This is in reply to your letter of October 19, 1992 concerning the tax implications arising out of certain transactions involving an individual who has subscribed to a registered education savings plan ("RESP").

You refer in your letter to a situation where an individual subscribed to an RESP 15 years ago when his child was 1 year old.  You are concerned with the tax implications and the procedures to follow where the individual transfers/sells the program to a neighbour for consideration.  You cite as an example one where the RESP capital would remain the property of the individual but the income element of the RESP amounting to $30,000 would be sold to his neighbour for a fair market value of $20,000.  You mention that this is possible because your plan allows the transfer of scholarships from one individual to another, up to the age of 17.

Our Comments

Written confirmation of the tax implications inherent in a particular set of facts is given by this Directorate only where the facts relate to a proposed transaction that is the subject matter of an advance ruling request submitted in the manner set out in Information Circular 70-6R2.  Where the facts relate to a completed transaction, the enquiry should be addressed to the relevant District Taxation Office.  We offer, however, the following general comments.

Since the example in your letter indicates that the individual would continue to be the subscriber and therefore that no new plan would be involved, we presume your reference to "transferring scholarships from one individual to another" refers simply to changing the beneficiary under the RESP.  In this regard, there is nothing in the Act precluding a subscriber to an RESP from changing the beneficiary under the RESP and, where the RESP permits only one beneficiary, the beneficiary need not be connected to the subscriber by blood relationship or adoption.  As indicated in paragraph 146.1(2)(j) of the Income Tax Act (the ("Act"), this connection is required only where the RESP permits more than one beneficiary at the same time.

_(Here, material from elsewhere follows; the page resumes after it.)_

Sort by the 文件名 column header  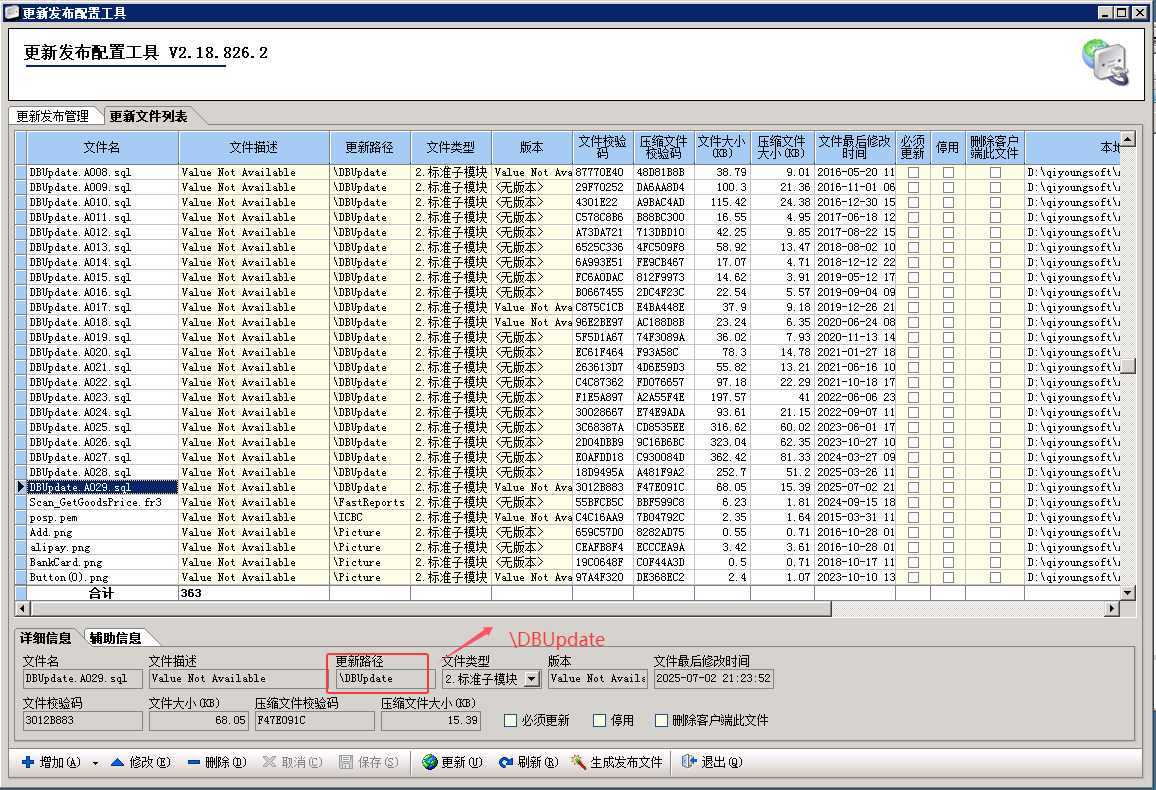[102, 147]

The right under an RESP to change beneficiaries is a property of the subscriber.  Where a subscriber agrees for a price to name another person's child as the RESP beneficiary, we would expect the other person to insist that the subscriber give up his right to make any further beneficiary changes.  Consequently, the subscriber would be disposing of that right and 75% of the resulting capital gain would be required to be included in computing his income.

Where an individual is made a beneficiary under an RESP, paragraph 146.1(2)(l) provides that the promoter shall, within 90 days, notify the individual (or the individual's parent where the individual is under 19 and ordinarily resides with the parent) in writing of the existence of the plan and the name and address of the subscriber in respect of the plan.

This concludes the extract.